Exercise directions:
Word for word, copy the lines from the one with "Task: Click the" to the last line of the data below, counting both, and keep every picture out.

Data under study:
★ ★ ★ ★ ★

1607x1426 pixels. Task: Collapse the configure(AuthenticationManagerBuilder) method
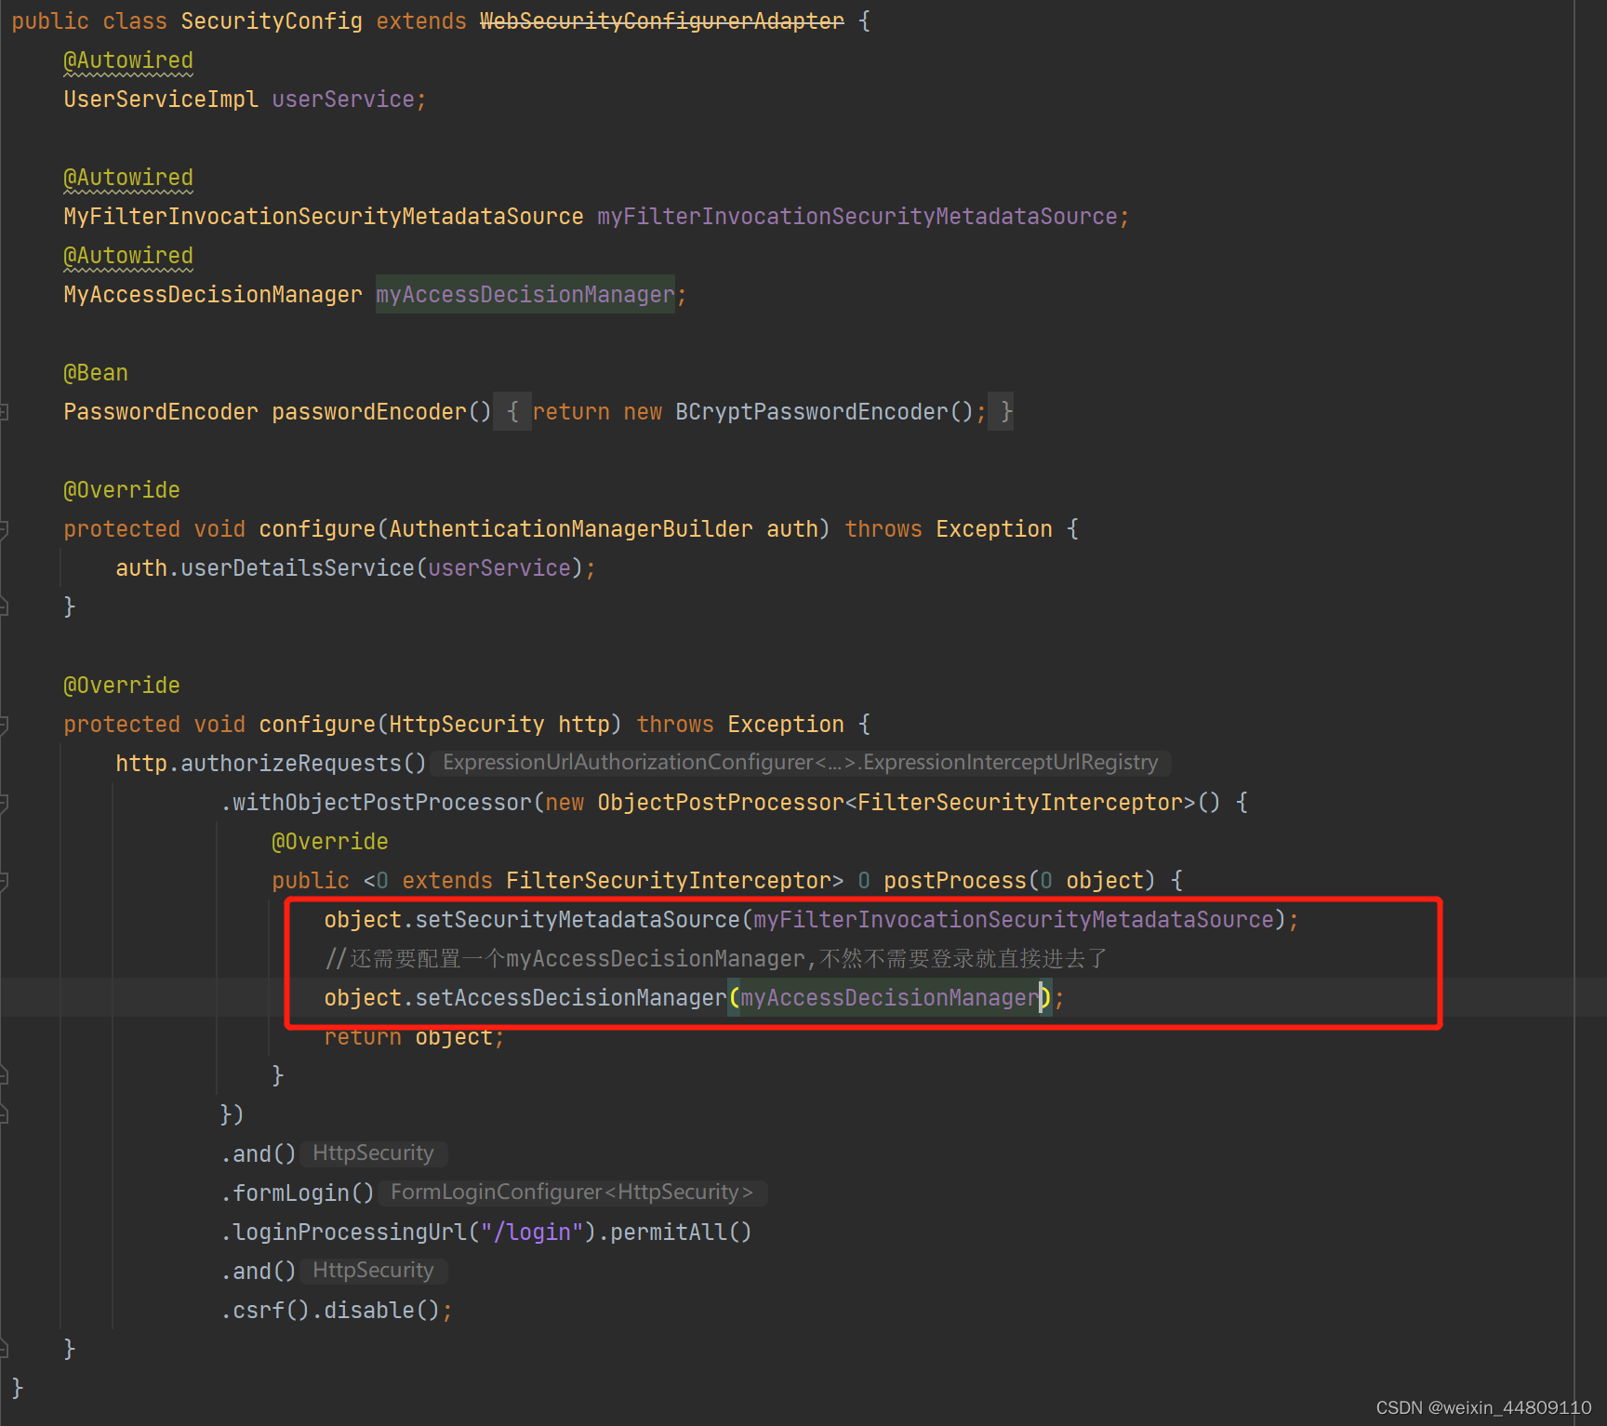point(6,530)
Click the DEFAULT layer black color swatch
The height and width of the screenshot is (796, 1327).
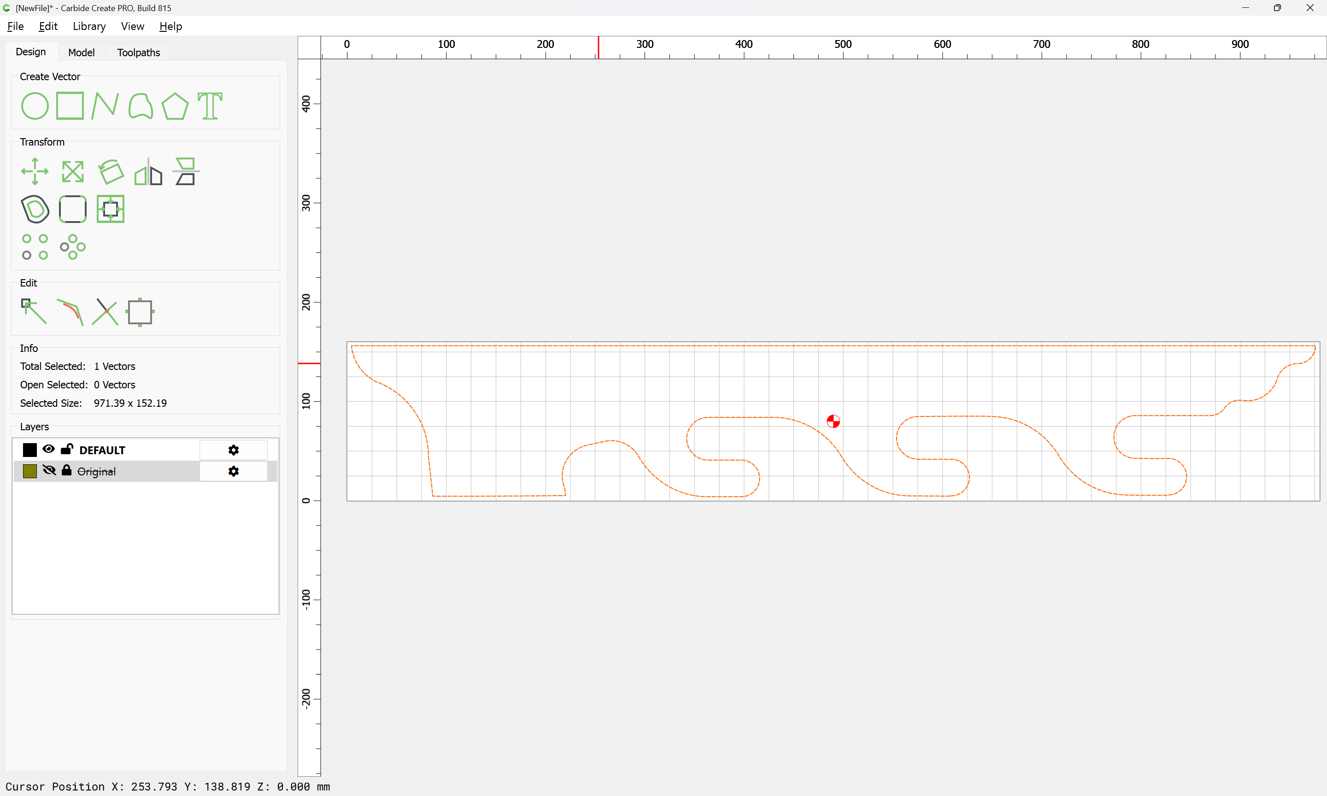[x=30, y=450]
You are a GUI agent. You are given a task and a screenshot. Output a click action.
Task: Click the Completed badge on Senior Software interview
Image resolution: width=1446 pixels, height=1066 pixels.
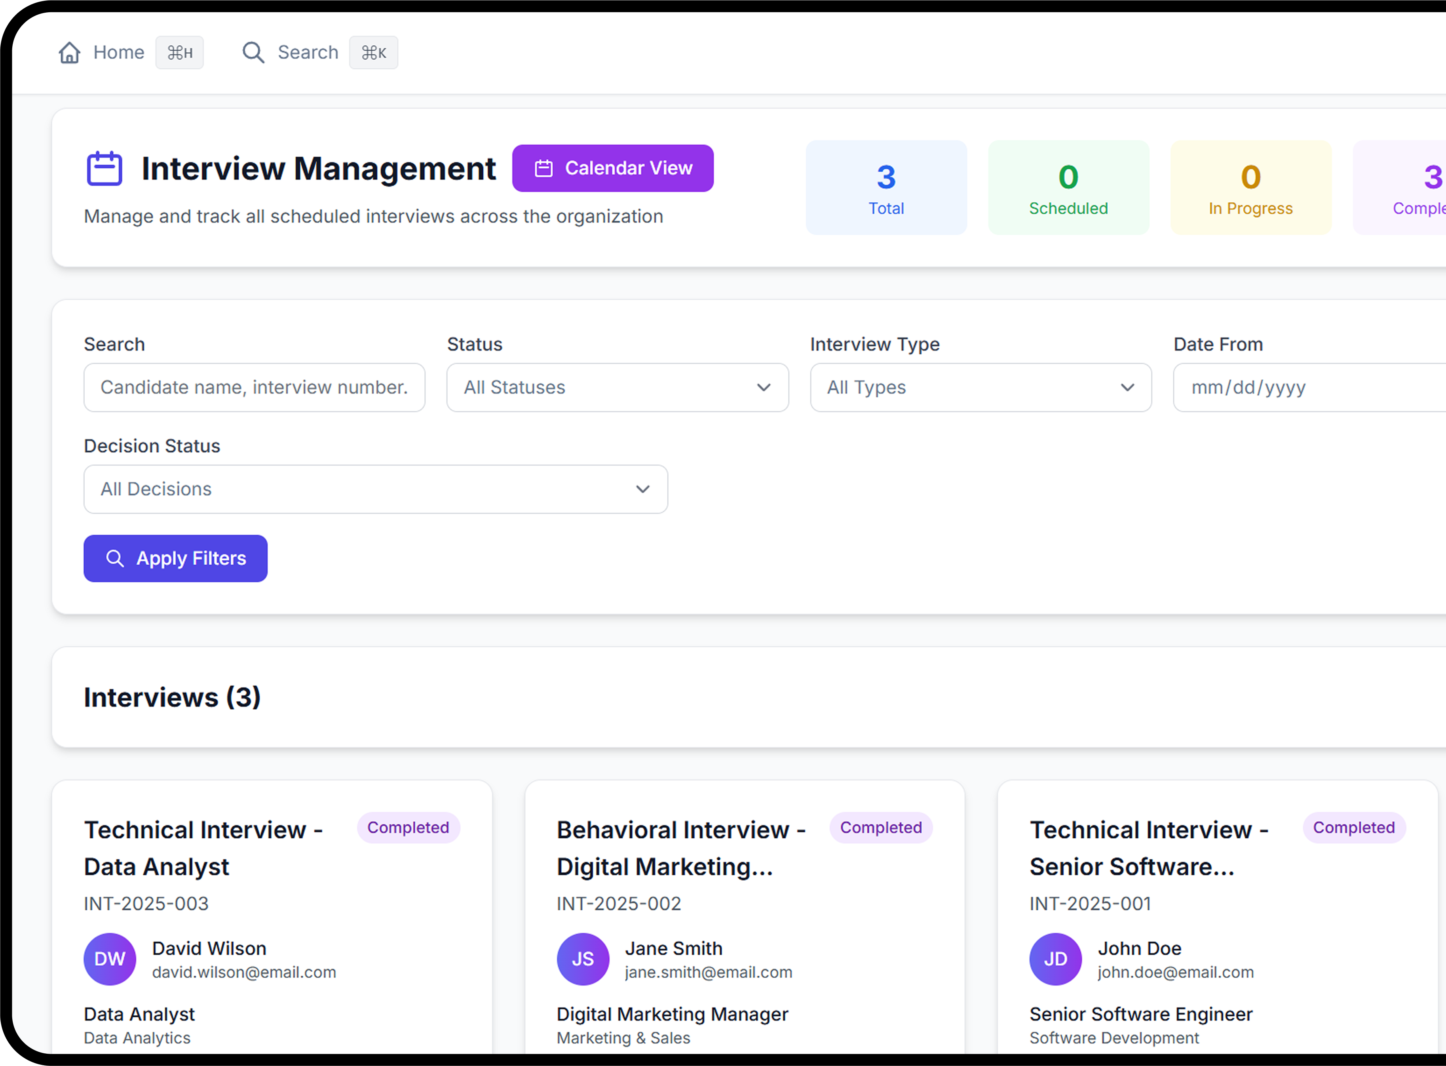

★ ★ ★ ★ ★

Solution:
Task: Click the Completed badge on Senior Software interview
Image resolution: width=1446 pixels, height=1066 pixels.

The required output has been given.